● **Given passage**
==========
I’m sure that this will be considered by some a troll. But after many years of experimentation, I’ve concluded that generally speaking, Nebbbiolo offers me everything I love about Pinot Noir, and spares me all the things that I dislike about Pinot Noir. Everyone has to follow their own muse, but for me, I’m glad that it is Nebbiolo.
I believe it would be appropriate for you to list your top 3 Pro’s and Con’s of each.
To quote Giorgio Rivetti, “I love Burgundy, but sometimes I just need a wine with balls.”
I, of course, have no opinion of mine own on the subject.
What do you dislike?
Apparently anything awesome.
Michael, your thread title is unfortunate and is somewhat argumentative in nature. It is a false premise: there is no “competition” between grape varieties and to imply so is unnecessary. Wine is not about winners and losers.
I am happy that you have decided that you prefer Nebbiolo over Pinot. It is good to know what you like. Nebbiolo makes world class wines as does Pinot Noir. There is plenty of room for both in most cellars. No need to denigrate one grape varietal simply because you prefer another.
As other posters have requested please share with us what are “all the things that I dislike about Pinot Noir”
I dont have experience with Burgundy, but i am assuming that you believe that Nebbiolo offers the same flavor and aromatic profile with
1 ) more consistent quality ,
2 ) better QPR’s
3) better aging prospects
or something else?
I can understand the QPR aspect, which is a stretch but might make sense compared to Burgundy. I dont think Nebbiolo wines are easy though.
You may have to elaborate your original post if this thread is going to move forward in any uniform direction
Certainly you agree that the grapes are often compared, and thus it makes sense to discus their merits vis-a-vis eachother, no?
==========
● **Task goal**
Write out the forum thread on Nebbiolo and Pinot Noir word for word, from "I believe it" up to and including "you prefer another.".

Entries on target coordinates
==========
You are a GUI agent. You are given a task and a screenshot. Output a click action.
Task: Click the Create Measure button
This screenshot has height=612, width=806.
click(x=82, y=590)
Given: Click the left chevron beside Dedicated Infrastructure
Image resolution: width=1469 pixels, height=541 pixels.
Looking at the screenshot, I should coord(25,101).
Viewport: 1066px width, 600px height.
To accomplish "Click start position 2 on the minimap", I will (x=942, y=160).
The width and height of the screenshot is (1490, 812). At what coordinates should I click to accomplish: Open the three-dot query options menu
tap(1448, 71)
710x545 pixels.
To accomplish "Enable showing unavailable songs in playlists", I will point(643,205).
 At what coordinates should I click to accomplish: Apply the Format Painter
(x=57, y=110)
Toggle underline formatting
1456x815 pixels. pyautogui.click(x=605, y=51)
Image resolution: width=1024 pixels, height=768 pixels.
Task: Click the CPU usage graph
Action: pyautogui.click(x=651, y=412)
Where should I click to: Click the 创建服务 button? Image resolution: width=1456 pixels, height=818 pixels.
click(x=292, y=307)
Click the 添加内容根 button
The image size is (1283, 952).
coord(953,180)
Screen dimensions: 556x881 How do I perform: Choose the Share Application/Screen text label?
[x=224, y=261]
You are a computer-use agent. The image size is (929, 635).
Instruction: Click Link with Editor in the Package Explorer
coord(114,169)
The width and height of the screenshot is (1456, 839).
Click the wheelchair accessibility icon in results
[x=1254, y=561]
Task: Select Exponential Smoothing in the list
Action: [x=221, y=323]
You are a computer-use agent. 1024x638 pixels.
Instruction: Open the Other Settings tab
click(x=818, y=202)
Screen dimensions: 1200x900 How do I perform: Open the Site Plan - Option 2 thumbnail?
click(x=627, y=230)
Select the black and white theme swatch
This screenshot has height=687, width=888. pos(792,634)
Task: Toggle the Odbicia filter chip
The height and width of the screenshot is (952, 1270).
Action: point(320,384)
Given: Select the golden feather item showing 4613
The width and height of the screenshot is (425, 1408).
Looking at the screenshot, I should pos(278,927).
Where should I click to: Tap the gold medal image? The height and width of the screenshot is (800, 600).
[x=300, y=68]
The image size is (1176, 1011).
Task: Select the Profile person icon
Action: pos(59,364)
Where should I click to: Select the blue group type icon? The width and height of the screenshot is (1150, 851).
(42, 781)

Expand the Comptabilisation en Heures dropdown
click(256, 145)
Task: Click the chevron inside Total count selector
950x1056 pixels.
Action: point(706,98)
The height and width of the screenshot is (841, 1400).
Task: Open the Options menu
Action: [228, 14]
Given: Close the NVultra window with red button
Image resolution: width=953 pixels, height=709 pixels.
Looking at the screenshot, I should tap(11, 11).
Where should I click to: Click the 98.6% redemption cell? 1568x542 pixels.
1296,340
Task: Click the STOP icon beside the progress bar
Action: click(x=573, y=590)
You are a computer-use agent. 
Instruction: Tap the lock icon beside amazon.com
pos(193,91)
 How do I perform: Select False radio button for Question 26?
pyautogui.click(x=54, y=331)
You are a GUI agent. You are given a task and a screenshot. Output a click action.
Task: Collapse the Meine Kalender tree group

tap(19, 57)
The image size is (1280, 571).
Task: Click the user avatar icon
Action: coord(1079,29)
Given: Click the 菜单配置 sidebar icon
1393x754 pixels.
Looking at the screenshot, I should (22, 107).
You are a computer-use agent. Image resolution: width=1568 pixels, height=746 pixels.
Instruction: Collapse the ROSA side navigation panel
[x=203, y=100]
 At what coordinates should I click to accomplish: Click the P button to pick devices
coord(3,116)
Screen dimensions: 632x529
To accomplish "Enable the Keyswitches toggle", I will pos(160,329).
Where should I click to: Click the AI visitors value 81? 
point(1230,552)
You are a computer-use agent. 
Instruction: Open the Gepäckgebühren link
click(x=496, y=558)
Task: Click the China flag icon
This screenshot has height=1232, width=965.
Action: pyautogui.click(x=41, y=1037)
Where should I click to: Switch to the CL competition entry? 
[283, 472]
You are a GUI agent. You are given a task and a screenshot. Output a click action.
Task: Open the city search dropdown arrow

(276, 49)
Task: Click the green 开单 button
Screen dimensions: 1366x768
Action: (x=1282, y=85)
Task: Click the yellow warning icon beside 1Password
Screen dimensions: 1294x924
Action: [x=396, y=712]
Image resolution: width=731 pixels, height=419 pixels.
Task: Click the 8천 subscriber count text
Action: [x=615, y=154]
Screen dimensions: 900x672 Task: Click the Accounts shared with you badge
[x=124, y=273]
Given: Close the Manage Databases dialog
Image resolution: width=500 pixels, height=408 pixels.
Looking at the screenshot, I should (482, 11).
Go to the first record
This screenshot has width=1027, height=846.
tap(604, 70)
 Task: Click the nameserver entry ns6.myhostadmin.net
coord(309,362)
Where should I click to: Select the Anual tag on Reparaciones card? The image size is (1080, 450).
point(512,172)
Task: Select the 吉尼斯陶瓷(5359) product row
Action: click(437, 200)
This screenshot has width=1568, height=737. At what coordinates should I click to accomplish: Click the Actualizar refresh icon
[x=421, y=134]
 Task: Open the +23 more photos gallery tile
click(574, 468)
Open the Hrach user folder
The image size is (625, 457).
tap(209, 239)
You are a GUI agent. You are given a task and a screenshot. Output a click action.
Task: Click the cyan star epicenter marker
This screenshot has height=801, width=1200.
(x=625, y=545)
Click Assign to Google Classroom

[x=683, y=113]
==========
● **Task result**
I believe it would be appropriate for you to list your top 3 Pro’s and Con’s of each.
To quote Giorgio Rivetti, “I love Burgundy, but sometimes I just need a wine with balls.”
I, of course, have no opinion of mine own on the subject.
What do you dislike?
Apparently anything awesome.
Michael, your thread title is unfortunate and is somewhat argumentative in nature. It is a false premise: there is no “competition” between grape varieties and to imply so is unnecessary. Wine is not about winners and losers.
I am happy that you have decided that you prefer Nebbiolo over Pinot. It is good to know what you like. Nebbiolo makes world class wines as does Pinot Noir. There is plenty of room for both in most cellars. No need to denigrate one grape varietal simply because you prefer another.